On May 22, 2013, at 9:04 PM, Reid Kleckner wrote:

> On Wed, May 22, 2013 at 8:33 PM, Charles Davis <[email protected]> wrote:
> 
> On May 22, 2013, at 5:14 PM, Eric Christopher wrote:
> 
> > Hi All,
> >
> > Can anyone see good a reason not to move to cmake as our only build
> > configuration system and drop future support for autoconf + makefiles
> > now that 3.3 has branched?
> 
> +1.
>  
> - CMake is not available everywhere. Bourne shells are*.
> 
> As I recall, this is the reason autoconf generates shell scripts: because 
> nearly every operating system out there comes with a shell! Even the 
> old-timey MPW development environment for the Mac came with one! (* Even 
> Windows comes with a shell, though it's not a Bourne shell but something else 
> entirely with a few constructs borrowed from the Bourne shell's predecessor, 
> the Thompson shell. But I only care about Windows inasmuch as people still 
> use it anyway.)
> 
> I just want to point out that that's a huge asterisk.
It is--in more ways than one :). Besides being pretty long, I'm well aware that 
there's quite a few Windows users on this list. Many of them don't have a shell 
that can run configure installed. For them, ditching autoconf in favor of CMake 
is a no-brainer. Why put so much effort into maintaining a build system a 
sizable proportion of our users can't even use?

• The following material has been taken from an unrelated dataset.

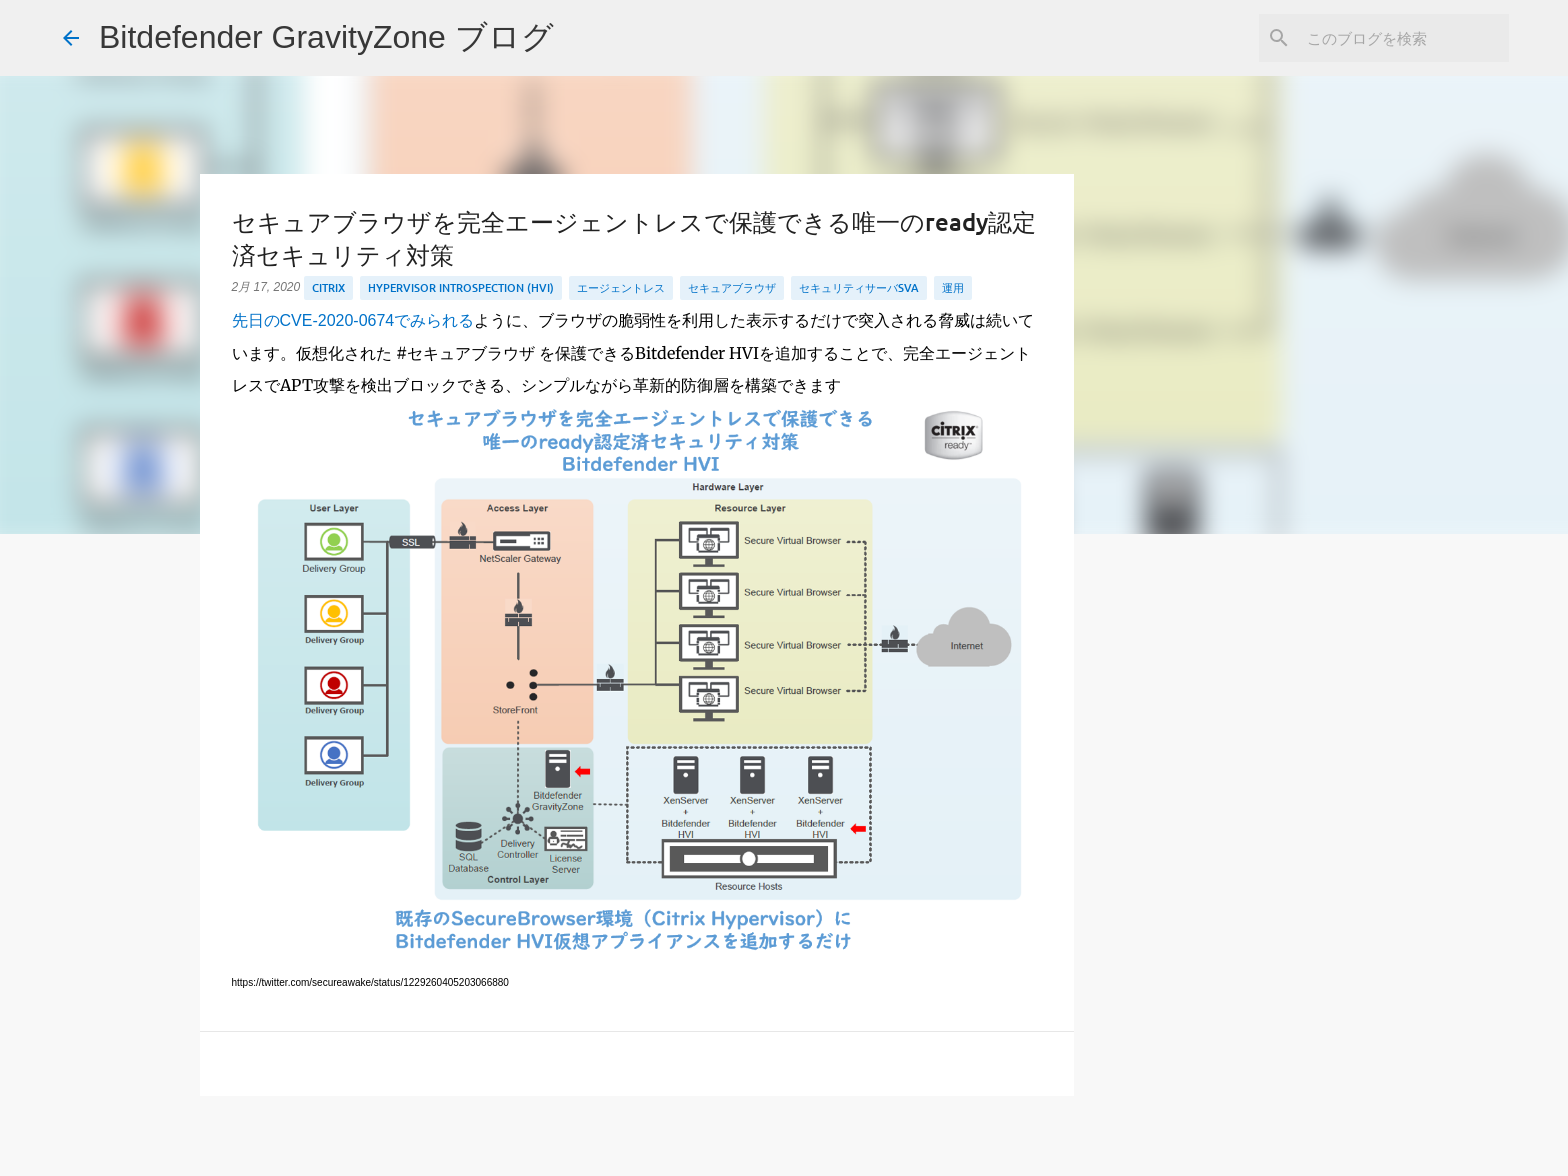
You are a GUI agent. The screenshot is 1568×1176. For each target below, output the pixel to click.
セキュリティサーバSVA (859, 287)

From the Unix point of view, Windows is very odd, isn't it? But I digress.
> 
> In particular, CMake is not distributed with Xcode. This means that engineers 
> at Apple--who may I remind you all still drives the bulk of LLVM, Clang, and 
> especially LLDB development, though IBM, Intel, AMD, and especially Google 
> have really stepped up their contributions recently--and for whom you 
> yourself, Eric, once worked until somewhat recently--won't be able to build 
> their own shiny new toolchain at all, unless they can somehow convince 
> management to install CMake. In fact I seem to recall quite recently someone 
> from Apple (Jim Ingham?) on one of the LLVM lists complaining that he wanted 
> to use ninja, but couldn't because he couldn't get ninja and CMake installed 
> on his workstation. Until this changes--and good luck with that--expect heavy 
> resistance from anyone still at Apple (other than Doug Gregor, of course :).
> 
> Do you mean Jim Grosbach here?
> http://lists.cs.uiuc.edu/pipermail/llvmdev/2013-April/061330.html
Yeah, that's who I meant.
> 
> My take away was that switching to CMake is a large but superficial workflow 
> change that takes time to get used to.
Huh. My memory must be a bit fuzzy.... I could swear I recall someone saying 
"My boss won't let me install CMake on my workstation" or something to that 
effect.
> 
> w.r.t. the comments about ninja, LLVM doesn't need to push that as the 
> preferred build system.  'make' works fine out of the box.  ninja is just 
> useful if you want faster builds and are willing to build your own binary.
I know.
> 
> Here's an angle I haven't heard: CMake can generate XCode project files.  I'm 
> not sure that matters to anyone who works on LLVM, but it would make it 
> easier for Apple to dogfood their own IDE.
True.
>  I also hear the generated project files are not so good, though.
This is (IIRC) one of the reasons Daniel Dunbar doesn't like CMake.